*** Source material Section Begins ***

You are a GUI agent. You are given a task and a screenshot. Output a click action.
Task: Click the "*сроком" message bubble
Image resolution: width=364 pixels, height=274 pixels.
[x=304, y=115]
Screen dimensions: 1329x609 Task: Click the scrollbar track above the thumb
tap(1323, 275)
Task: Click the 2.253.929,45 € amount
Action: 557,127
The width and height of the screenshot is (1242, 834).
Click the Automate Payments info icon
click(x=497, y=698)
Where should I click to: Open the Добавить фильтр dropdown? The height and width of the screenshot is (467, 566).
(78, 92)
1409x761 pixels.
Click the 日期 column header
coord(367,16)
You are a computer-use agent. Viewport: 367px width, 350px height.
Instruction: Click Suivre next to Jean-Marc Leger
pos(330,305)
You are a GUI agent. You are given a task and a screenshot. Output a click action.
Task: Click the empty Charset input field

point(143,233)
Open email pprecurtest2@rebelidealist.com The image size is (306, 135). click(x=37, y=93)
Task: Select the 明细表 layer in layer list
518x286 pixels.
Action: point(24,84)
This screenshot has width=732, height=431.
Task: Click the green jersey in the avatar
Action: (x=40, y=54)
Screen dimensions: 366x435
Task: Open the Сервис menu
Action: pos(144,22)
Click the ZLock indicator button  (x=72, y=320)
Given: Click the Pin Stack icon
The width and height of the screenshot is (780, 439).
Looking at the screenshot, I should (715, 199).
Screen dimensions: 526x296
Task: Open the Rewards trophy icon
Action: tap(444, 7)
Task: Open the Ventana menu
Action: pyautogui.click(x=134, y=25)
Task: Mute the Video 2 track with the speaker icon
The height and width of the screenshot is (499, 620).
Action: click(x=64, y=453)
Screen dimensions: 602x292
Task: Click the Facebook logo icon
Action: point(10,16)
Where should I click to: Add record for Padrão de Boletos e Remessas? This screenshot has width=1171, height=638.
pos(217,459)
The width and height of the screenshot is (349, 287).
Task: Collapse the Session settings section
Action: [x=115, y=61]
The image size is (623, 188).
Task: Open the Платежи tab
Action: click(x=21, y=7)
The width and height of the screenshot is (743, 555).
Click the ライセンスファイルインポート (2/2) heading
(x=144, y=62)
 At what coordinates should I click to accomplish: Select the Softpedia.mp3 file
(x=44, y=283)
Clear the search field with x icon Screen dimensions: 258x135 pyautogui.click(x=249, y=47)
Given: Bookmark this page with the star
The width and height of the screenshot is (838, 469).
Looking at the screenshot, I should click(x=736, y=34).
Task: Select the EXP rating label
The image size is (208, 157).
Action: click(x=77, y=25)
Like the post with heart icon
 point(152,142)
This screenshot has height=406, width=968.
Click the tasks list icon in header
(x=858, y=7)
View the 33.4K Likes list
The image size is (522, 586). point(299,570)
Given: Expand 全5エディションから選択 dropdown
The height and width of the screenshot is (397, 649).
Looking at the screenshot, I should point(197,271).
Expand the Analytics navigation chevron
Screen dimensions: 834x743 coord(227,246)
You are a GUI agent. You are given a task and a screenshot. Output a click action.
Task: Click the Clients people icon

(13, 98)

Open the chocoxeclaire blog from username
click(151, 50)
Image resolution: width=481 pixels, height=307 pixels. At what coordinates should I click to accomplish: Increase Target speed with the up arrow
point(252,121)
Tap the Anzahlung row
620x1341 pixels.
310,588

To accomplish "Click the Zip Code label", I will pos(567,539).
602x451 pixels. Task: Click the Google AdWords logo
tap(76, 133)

*** Source material Section Ends ***

Task directions: Beginning with the line that holds "Open the chocoxeclaire blog from username" and ending with the last line of the material, retype each line exactly and output nothing else.

Exercise answer:
Open the chocoxeclaire blog from username
click(151, 50)
Image resolution: width=481 pixels, height=307 pixels. At what coordinates should I click to accomplish: Increase Target speed with the up arrow
point(252,121)
Tap the Anzahlung row
620x1341 pixels.
310,588

To accomplish "Click the Zip Code label", I will pos(567,539).
602x451 pixels. Task: Click the Google AdWords logo
tap(76, 133)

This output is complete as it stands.